═══ Text excerpt ═══

This happens all the time to women who aren't the first ones in their clique to get married. For the first bride, everybody goes all out -- it's our first chance to do it up right for our friends when we aren't the younger relatives or siblings participating. My friends certainly did it up right for me. And when it came time for each of them to get married, I was prepared to pay up. But apparently, not every bridesmaid or groomsmen feels the same way. And I have been hearing a lot about this from my clients lately.

So what should you do if your bridesmaids or groomsmen don't want to spend any money for your wedding plans?

Traditionally, the obligation of the wedding party was to help the bride and groom with the planning in whatever way they needed it. It didn't always mean breaking out the checkbook. Then again, a bachelorette night used to be going out to a club to get outrageously drunk, or bringing in a bad stripper in a pizza delivery uniform -- not four days in Las Vegas or Cabo at an all-inclusive resort with the wedding party picking up the tab for everybody including the bride. Although Vegas has been a good bachelor party spot for years, the ladies swooping in there for a wild weekend is relatively new because, unlike the men who are responsible pretty much only for their wedding attire, ladies have the obligation of purchasing not only gown, shoes, evening bag, hair, makeup and nails, but the Maid of Honor and certainly some of the other girls will throw in together to pay for the bridal showers and possibly the engagement party in addition to the hen night. When you add it all up, it's not an insignificant amount of money.

As I've written before, a lot of brides and grooms are keeping their wedding parties small these days because they don't want to put a huge financial burden on their best friends. Especially with more and more destination weddings, my clients sometimes feel that the travel obligation alone is more than enough to expect from any friends or family members.

But as a bride, you have a right to expect certain things from your wedding party if you do decide to have one. And it's not going to be easy to keep your temper if your MoH tells you that she can't afford to go to Cancun for your bachelorette while she's rocking brand-new Prada shoes. Especially if you blew part of your student loan money to cover that Vera Wang bridesmaid dress that she couldn't live without for her wedding, and you ate Ramen noodles for six months afterward to pay for it.

═══

(Given exercise A): In the passage on wedding party expenses, what are the men said to be responsible for, in contrast to the women?
(Given exercise B): Go on with the passage on wedding party expenses, starting after its final sentence.

═══ Source excerpt ═══

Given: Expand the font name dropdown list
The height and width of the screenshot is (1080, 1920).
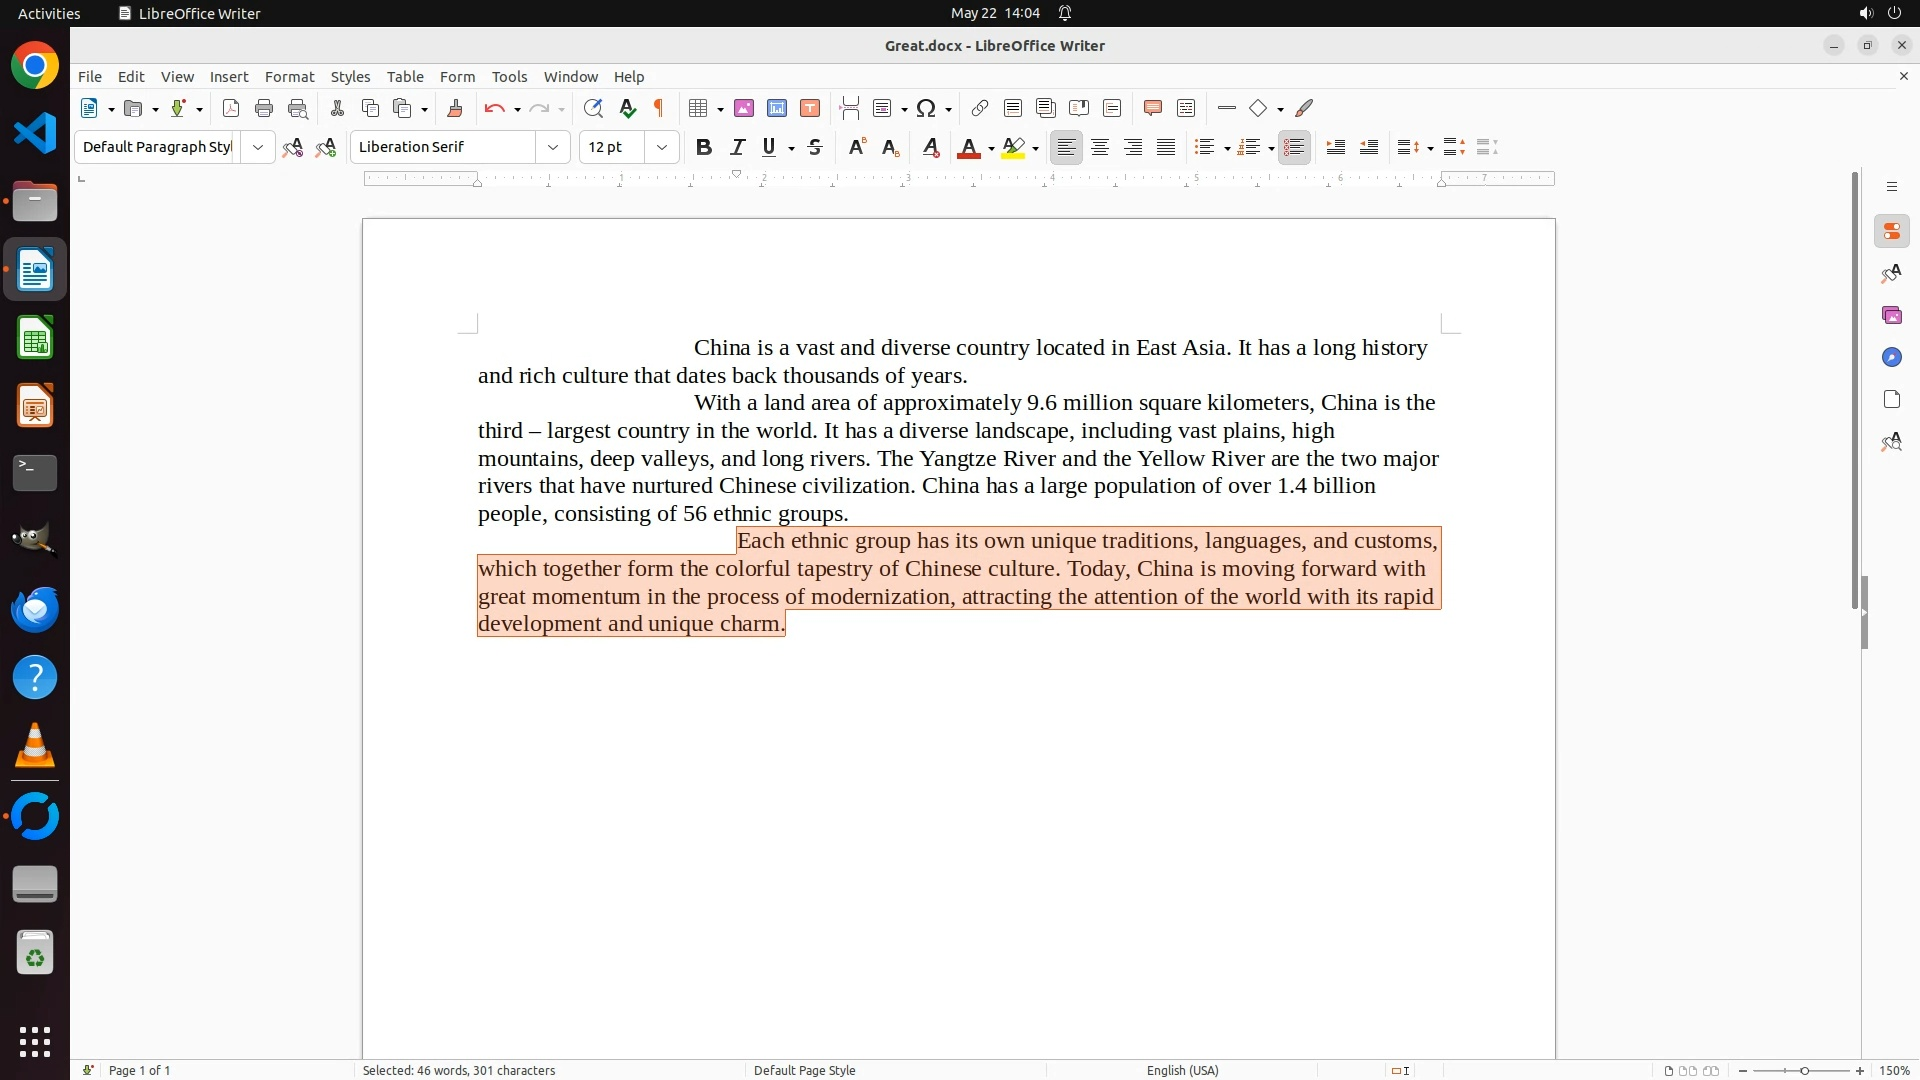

═══

(Final result A): Pretty much only their wedding attire.

(Final result B):
It might be unfair to expect a trip (even though they've been very en vogue for a few years now) because that is a lot more money for everybody involved and if most of the wedding party is already married, it's unlikely they'll all want to go. The last one I skipped was for six days in the Dominican Republic. I skipped it because, at the time, I only had a limited number of vacation days per year, and as much as I love my friends, I did not want to burn up six of my precious days off in an exotic locale without my spouse. But the other stuff is expected, and every bridesmaid should be prepared to help out.

And FYI, it's not just the girls who get cheap -- one of my grooms told me the other night that his boys had seriously let him down with his stag night. He cited the amazing plans he'd made for his friends for their bachelor parties, and how bummed he was that they hadn't pre-planned anything. It wasn't about the money for this guy -- he was mad nobody spent the time planning that he had for them. Same problem, different resource. But we'll tackle disorganized friends another day, today we're talking about the stingy ones.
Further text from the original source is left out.